The results of the present study suggest that in clinical practice, in addition to the choice of treatment modality, the patient’s baseline characteristics and indicators of tumor biological behavior also should be fully considered. For example, elderly patients or those with Child-Pugh B/C status may benefit more from TA due to its minimally invasive nature, while patients with poorly differentiated tumors may require more aggressive treatment approaches and closer follow-up.

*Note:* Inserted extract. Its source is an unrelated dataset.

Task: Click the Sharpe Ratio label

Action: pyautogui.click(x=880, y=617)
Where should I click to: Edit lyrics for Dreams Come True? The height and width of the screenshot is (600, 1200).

This study has several limitations. First, as a single-center retrospective cohort analysis, it is prone to selection and information bias, and unmeasured confounding cannot be excluded. Second, because pathologic sampling before ablation yields limited tissue, some patients in the TA group lacked histologic differentiation; this constrained comparisons of tumor biology. Third, the ≤ 60-year subgroup in which TA appeared to lower the RFS hazard was underpowered (TA, n = 60). Approximately half of these TA cases had unknown differentiation, leaving about 30 graded cases. This small effective sample increases estimate instability and makes the result sensitive to a few events. Subgroup comparisons were not matched, so residual confounding and selection bias remain possible. Younger patients selected for TA may have had unmeasured favorable features (e.g., easier lesion access or operator preference) that were not captured. Alpha-fetoprotein levels were broadly similar between SR and TA in this subgroup, which reduces - but does not eliminate - concern about systematic selection of less aggressive tumors. Fourth, the TA method was not technically uniform: Both RFA and MWA were used, and adjunct techniques were applied at operator discretion. This heterogeneity may influence ablation margins, thermal dose, and local control, and could attenuate or inflate the observed differences between TA and SR. Prospective, preferably multicenter studies with standardized TA protocols (preset device settings, predefined ablation margins, protocolized use of adjuncts), uniform pathology sampling and reporting, and prespecified analyses stratified by age and TA modality are needed to address these gaps.

CONCLUSION

The results of the present study demonstrate that the long-term efficacy of TA is comparable to that of SR in patients with single sHCC. Additionally, TA offers significant minimally invasive advantages over SR. Therefore, in clinical practice, TA is preferentially recommended for elderly patients and those with poor liver function reserve. In patients with sHCC aged ≤ 60 years, TA resulted in a higher RFS compared with SR.